The latest series of The X Factor begins on ITV1 on Saturday
TV talent shows such as The X Factor are guilty of "cheap exploitation" because they do not pay contestants, performers union Equity has claimed.
It is calling for all contestants who reach the final round this year to be paid and have legal status as workers.
The union is to table a motion at the TUC conference next month calling on TV companies to pay talent show hopefuls.
But X Factor producer Talkback Thames has refuted the union's claims, saying Equity rates "do not apply".
The independent production company, which also makes Britain's Got Talent for ITV1, said its shows were talent competitions and were therefore "not employment in their own right".
"Contestants choose to enter to compete for a substantial prize," its spokeswoman continued.
"The shows also give ordinary people an opportunity to showcase their talents and potentially transform their lives."
Last year, Equity accused production company Endemol of not paying contestants on BBC One show The One and Only.

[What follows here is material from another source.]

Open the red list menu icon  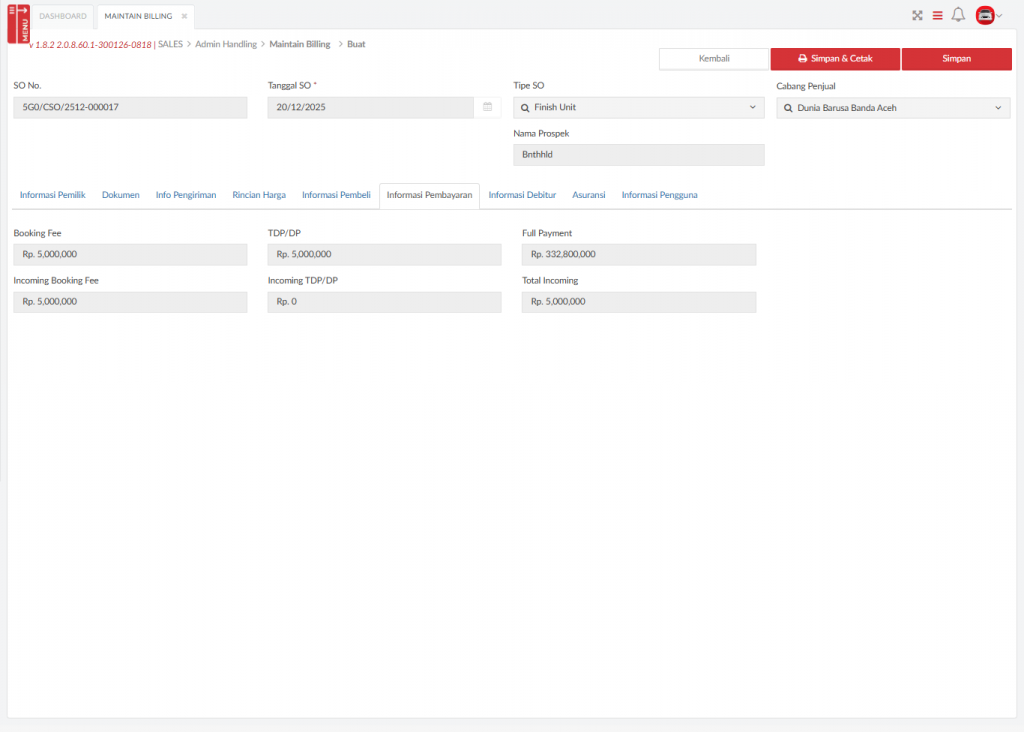pos(938,15)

It alleges companies like Endemol and Talkback Thames are exploiting a loophole in minimum wage legislation that means contestants on reality talent shows have no employment rights.
The union has called on them to follow the example of the BBC, which paid contestants in the final rounds of talent shows How Do You Solve A Problem Like Maria?, Any Dream Will Do and I'd Do Anything at Equity rates.
In June, a court in France ruled that contestants on the French show Temptation Island should be treated as employed workers.
Three contestants on the show were awarded 11,000 euros (£9,472) in compensation after the Cour de Cassation decided they were entitled to overtime pay.
At the time the head of its production company, TF1 Production, said the decision would cause upheaval for TV reality shows.
The X Factor returns to ITV1 on Saturday.